[AIM OF THE TASK]:
When you find the line with "The height and" among the records below, reproduce it and each line after it exactly, ending with the line with "At what coordinates".

[DATA SHOWN]:
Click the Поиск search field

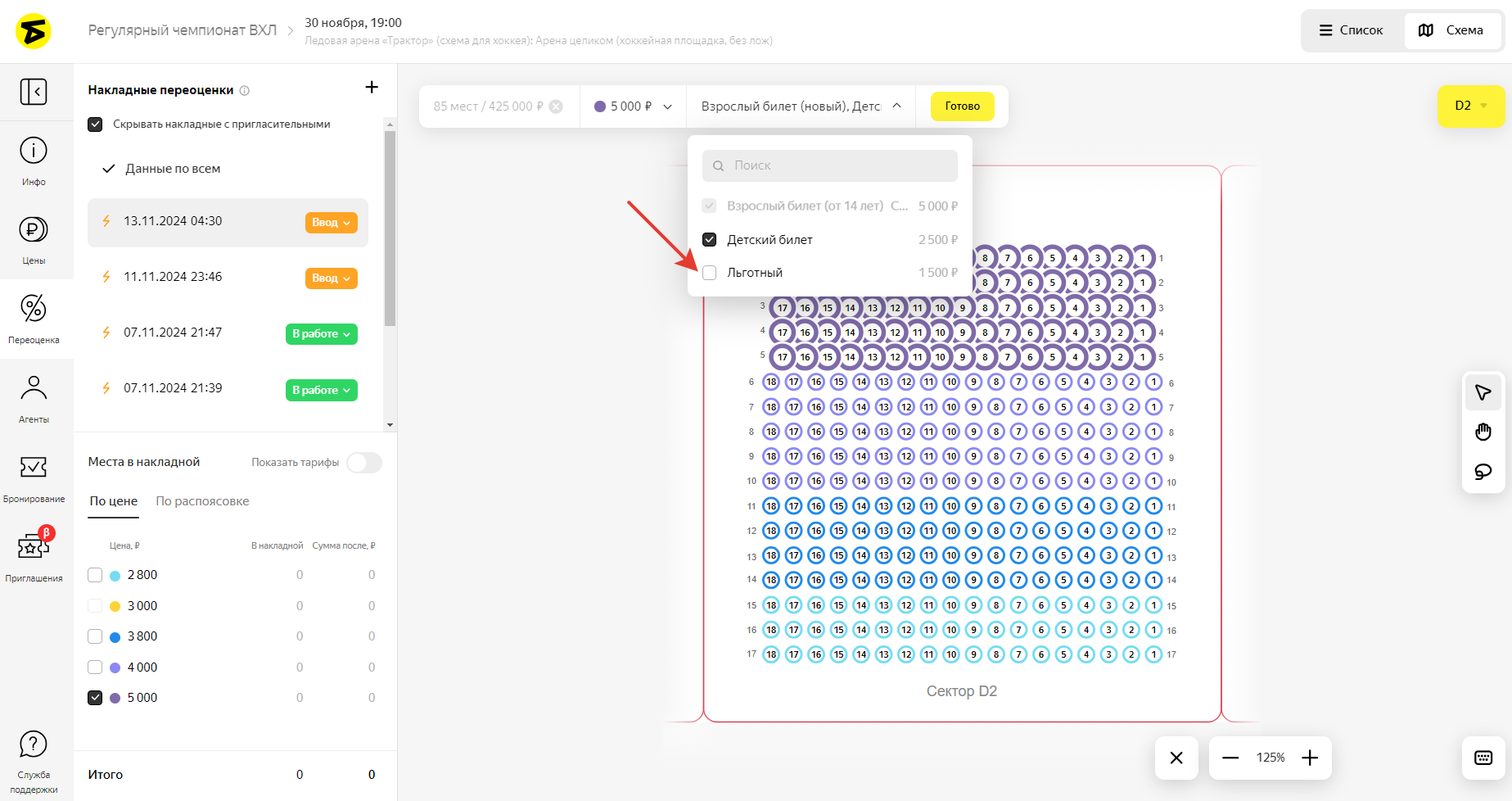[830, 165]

==

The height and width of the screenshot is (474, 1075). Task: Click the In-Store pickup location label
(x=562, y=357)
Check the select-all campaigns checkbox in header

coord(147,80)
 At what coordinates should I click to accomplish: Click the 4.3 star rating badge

[WRITTEN RESPONSE]:
The height and width of the screenshot is (474, 1075). Task: Click the In-Store pickup location label
(x=562, y=357)
Check the select-all campaigns checkbox in header

coord(147,80)
 At what coordinates should I click to accomplish: Click the 4.3 star rating badge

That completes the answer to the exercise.